The Plot Against America combines great story-telling with 'What If' history and is a very compelling novel. Nobody who has read Roth before will be surprised that the setting is Newark in the 1940s, or that the narrator's name is, well, Philip Roth. Most of Roth's work has some elements of autobiography and it is not the first time he has inserted a character with his own name into the proceedings. In this alternate telling of history, the aviator and national hero Charles Lindbergh has run successfully for the presidency of the United States, defeating Roosevelt on a platform of isolationism, effectively keeping the United States out of World War II. Lindbergh, in fact, was an avid isolationist, and spoke forcefully on the matter many times. In Roth's alternate tale, Lindbergh's Nazi sympathies and tacit agreements with Hitler slowly begin to erode the quality of life and civil liberties of America's Jewish citizens, including the Roth family. What makes the book so compelling is that Roth presents an alternate history that is not difficult to believe would happen if the right circumstances existed. In addition, the forced migrations, attempts to integrate Jews into mainstream middle America, and the lynchings of some dissenters are eerily similar to real fates that befell American Indians and African Americans in the earlier parts of the last century.

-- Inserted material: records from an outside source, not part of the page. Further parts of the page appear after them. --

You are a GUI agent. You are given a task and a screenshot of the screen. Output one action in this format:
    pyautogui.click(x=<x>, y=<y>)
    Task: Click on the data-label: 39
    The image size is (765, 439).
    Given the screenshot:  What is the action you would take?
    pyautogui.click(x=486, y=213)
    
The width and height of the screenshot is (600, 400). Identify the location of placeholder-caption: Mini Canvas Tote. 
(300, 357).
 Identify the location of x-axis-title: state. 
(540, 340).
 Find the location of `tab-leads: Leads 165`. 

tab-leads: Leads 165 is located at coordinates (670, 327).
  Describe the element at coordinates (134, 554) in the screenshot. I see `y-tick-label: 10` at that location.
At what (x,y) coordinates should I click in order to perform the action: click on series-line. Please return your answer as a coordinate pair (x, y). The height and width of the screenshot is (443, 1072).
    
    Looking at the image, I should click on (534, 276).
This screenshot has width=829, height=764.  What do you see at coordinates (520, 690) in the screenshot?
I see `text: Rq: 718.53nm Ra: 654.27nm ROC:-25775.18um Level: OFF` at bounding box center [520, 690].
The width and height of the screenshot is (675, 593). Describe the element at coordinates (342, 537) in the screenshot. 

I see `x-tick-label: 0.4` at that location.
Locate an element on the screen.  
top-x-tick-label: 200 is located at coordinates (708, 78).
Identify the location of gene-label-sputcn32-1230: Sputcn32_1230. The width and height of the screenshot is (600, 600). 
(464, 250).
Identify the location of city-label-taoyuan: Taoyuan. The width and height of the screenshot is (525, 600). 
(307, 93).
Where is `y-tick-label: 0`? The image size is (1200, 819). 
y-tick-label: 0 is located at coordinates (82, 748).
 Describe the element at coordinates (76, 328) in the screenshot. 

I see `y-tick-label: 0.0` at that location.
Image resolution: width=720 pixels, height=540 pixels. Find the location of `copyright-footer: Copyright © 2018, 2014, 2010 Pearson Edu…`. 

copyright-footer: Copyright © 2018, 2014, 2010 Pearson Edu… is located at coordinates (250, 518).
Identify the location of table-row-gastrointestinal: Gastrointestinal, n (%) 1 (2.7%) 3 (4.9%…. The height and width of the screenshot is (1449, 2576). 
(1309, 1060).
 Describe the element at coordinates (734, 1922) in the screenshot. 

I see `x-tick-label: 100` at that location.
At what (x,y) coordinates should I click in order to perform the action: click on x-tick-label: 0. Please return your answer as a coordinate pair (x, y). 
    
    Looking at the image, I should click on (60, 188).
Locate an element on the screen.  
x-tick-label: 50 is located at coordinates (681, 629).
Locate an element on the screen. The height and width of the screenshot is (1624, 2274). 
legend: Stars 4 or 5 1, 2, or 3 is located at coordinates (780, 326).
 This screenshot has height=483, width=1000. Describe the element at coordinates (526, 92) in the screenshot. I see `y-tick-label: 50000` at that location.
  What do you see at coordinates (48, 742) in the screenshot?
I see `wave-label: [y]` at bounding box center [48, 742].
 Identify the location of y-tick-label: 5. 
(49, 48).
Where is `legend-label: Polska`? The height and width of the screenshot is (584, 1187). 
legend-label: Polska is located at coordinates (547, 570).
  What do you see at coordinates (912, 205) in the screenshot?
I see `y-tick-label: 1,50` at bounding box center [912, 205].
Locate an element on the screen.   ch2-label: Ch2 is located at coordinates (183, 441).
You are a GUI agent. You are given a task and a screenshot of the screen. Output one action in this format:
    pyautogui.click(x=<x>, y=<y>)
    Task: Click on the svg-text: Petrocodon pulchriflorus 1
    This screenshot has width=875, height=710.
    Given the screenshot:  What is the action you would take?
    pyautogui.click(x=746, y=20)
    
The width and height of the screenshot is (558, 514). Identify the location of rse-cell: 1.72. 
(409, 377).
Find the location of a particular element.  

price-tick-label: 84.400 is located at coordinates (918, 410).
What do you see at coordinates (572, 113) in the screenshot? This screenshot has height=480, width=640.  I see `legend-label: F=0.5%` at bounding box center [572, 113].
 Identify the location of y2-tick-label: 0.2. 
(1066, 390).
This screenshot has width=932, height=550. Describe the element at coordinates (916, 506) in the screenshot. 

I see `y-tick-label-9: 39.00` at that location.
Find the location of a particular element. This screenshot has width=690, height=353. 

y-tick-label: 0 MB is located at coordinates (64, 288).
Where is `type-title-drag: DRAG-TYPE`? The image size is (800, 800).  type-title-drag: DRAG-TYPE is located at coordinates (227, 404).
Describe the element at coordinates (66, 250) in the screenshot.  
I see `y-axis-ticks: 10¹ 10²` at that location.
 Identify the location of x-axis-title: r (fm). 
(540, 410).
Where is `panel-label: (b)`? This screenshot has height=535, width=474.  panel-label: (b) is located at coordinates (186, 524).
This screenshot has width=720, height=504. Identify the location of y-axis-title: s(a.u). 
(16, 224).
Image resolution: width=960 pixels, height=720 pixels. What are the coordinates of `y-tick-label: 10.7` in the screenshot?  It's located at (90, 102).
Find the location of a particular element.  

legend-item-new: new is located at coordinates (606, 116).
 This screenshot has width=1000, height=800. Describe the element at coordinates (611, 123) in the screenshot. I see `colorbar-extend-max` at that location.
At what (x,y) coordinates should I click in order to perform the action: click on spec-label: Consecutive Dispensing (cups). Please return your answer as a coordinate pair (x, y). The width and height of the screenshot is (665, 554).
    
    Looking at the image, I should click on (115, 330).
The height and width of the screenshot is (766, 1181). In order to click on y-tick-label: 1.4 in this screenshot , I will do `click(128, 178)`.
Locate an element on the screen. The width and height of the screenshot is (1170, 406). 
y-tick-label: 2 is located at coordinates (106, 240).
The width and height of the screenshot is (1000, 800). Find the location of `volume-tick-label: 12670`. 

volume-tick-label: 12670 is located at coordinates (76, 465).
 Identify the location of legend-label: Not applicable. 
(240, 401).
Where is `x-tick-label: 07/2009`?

This novel is an excellent starting point for Roth if you haven't read any of his work. It was hard to put this one down.
Subscribe to:
Post Comments (Atom)
2 comments:
I felt like this book was quite different--much more engaging, for me--than the other Roth I've read. I do enjoy alternative history, and I feel like the framework really helps lend urgency to the characters' struggles. I read one review of it that read the novel as a vindication of his parents--in his other books, they are always needlessly anxious and fretful, and in this one, they are completely justified in their fearfulness. (I haven't read enough of his other stuff to agree or not, I just thought it was an interesting point.)
Great point about his parents. They definitely come of in a much more positive (and even heroic) light in this book than Rothian parents are typically portrayed. An event like this happening obviously would have borne out the paranoia I'm sure many felt when Lindbergh, who was as close to a rock star as the era had, was saying so many uncomfortable things.